I posteggiatori sono figure inscindibili dalla storia e dalla cultura di Napoli: per sette secoli menestrelli, musici e cantori hanno vissuto tra il Vesuvio e il mare, spesso viaggiando in paesi lontani per poi tornare ricchi di bei ricordi ma sempre poveri di risorse economiche. Le origini e lo sviluppo della canzone napoletana sono legati a filo doppio con l’arte di strada dei posteggiatori, umili e sconosciuti propagatori di poesie e melodie non di rado destinate all’immortalità. La loro arte ha punteggiato i secoli d’oro della canzone di Napoli. Certo i posteggiatori napoletani furono gli strenui rappresentanti di una tradizione che ebbe un posto incancellabile nella storia delle espressioni poetiche e musicali della cultura popolare dell’Europa mediterranea” (da Mimmo Liguoro I posteggiatori napoletani).
Questo era un atteggiamento tipico da “posteggiatore” prima, durante e dopo un’esibizione: “Signurì buongiorno eccellenze. Con insistenza, all’apparire della mia presenza addò nisciuno me penza, faccio appello alla vostra indulgenza e dimostratemi ‘nu poco ‘e benevolenza…. Signure e signurine, ledi e milòrd, aggiate pacienza cacciate ‘nu sòrd, pe chi nun tene na lira ‘e spicce: ci’hanna ascì ‘e bbolle ‘ncopp’’o sasiccio!”.
Ai suonatori di tradizione, il nome di Posteggia, un po’ infastidiva: avrebbero senz’altro preferito essere indicati con “i professori”, come fece generosamente Giovanni Gaeta (E.A.Mario) nella sua famosissima canzone “Dduje paravise” (ndr: dduje viecchie prufessure ‘e mandulino, ecc.), ma la borghesia li ha sempre considerati musicisti di seconda classe. L’appellativo dato a questi musici erranti e/o ambulanti deriva dal verbo “posteggiare” (nel senso di… tenere il posto) e/o da “posto” (nel senso di… fisso).
Promesse di matrimonio, i matrimoni stessi, battesimi, compleanni, ricorrenze e promozioni erano le occasioni di lavoro più comuni e remunerative: Conoscenze elementari di musica, stiracchiate melodie sul mandolino e/o flauto, un filo di voce bene intonato e tantissimo cuore nelle interpretazioni; questi gli ingredienti necessari alla posteggia.
Aggiungete poi alcuni fattori esterni quali: L’ospitalità della taverna, gli splendidi tramonti, la Luna d’argento, la pace delle campagne soleggiate oppure il fresco della sera, i buoni cibi, l’ottimo vino e… capirete perché nessuna donna, italiana o straniera che fosse, sia mai riuscita a resistere al fascino di Gegè, Pinuccio, Totore, Pascalino; insomma di… Napoli.”. (Posteggiatori di Napoli di Giulio Iervolino).
La città diventava il regno dei posteggiatori: artisti ambulanti, trovatori e poeti che «campavano» con un pugno di note e di accordi. Da Posillipo a Santa Lucia, non c’era ritrovo che, per invogliare la clientela, non proponesse una parentesi musicale. Persino Enrico Caruso cantava le prime volte sulla loggetta di uno stabilimento di Via Caracciolo e si esibiva durante le domeniche estive nelle ville dei napoletani benestanti, tra il Vomero e Bagnoli, e sulle rotonde degli stabilimenti.

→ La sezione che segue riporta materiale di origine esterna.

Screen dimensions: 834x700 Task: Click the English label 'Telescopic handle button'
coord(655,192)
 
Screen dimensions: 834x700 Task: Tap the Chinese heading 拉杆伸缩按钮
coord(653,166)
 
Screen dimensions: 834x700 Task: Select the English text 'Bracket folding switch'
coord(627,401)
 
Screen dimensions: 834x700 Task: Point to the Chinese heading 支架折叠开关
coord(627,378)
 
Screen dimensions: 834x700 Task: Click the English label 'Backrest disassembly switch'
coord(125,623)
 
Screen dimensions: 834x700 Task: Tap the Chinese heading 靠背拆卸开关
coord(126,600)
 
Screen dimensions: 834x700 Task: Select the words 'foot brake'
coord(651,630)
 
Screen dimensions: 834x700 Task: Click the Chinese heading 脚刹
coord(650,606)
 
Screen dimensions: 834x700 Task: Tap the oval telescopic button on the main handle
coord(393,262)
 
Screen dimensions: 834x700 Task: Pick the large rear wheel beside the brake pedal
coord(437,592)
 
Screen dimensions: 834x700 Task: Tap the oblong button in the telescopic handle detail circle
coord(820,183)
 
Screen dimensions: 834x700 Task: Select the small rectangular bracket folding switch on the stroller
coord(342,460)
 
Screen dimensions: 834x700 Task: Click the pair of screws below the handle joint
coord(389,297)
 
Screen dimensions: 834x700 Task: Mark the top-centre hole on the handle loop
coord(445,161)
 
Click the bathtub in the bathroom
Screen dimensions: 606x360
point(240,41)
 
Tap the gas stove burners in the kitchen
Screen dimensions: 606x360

Cantanti e suonatori erano ingaggiati dai proprietari per intrattenere i clienti che attendevano il proprio turno per occupare la cabina oppure chiacchierare dopo il bagno. Alla fine dell’esibizione gli artisti potevano anche scendere in spiaggia e mescolarsi ai bagnanti che si godevano il mare.

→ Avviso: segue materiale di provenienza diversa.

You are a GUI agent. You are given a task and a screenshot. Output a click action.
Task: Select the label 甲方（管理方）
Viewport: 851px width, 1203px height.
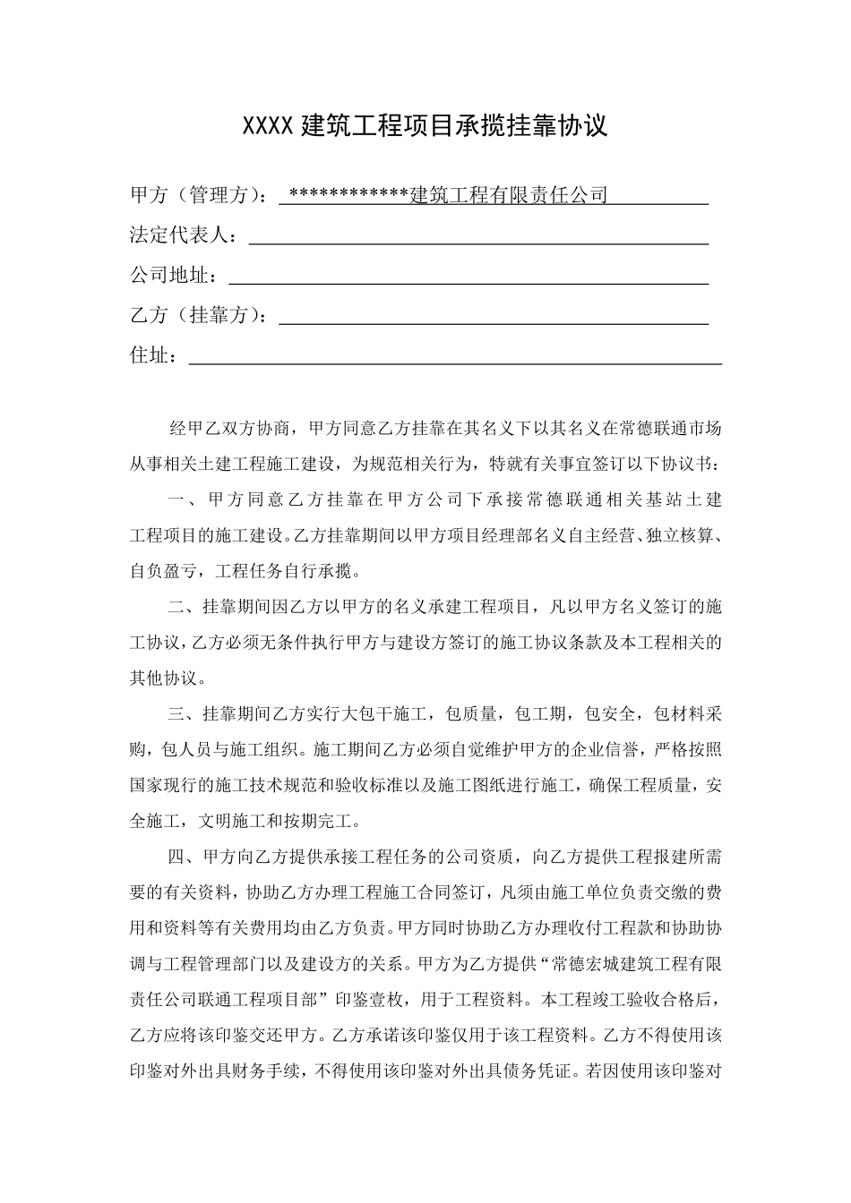point(193,195)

Lo scrittore Guglielmo Peirce ricorda un musicista che vendeva per poche lire i suoi «motivi», dicendo: «Io mi vendo l’anima di Napoli. Vendo il mio cuore, il mio fiato, la mia vita a pezzetti. Una volta è un fruscio degli alberi di mandarini del Vomero; una volta è il mare che sbatte sugli scogli di Mergellina. Quando avrò esaurito le scorte morirò. Non mi vedrete più. Vorrà dire che me ne sarò andato. Oggi mi vendo questo mare. State a sentire». E accennava un accordo di chitarra.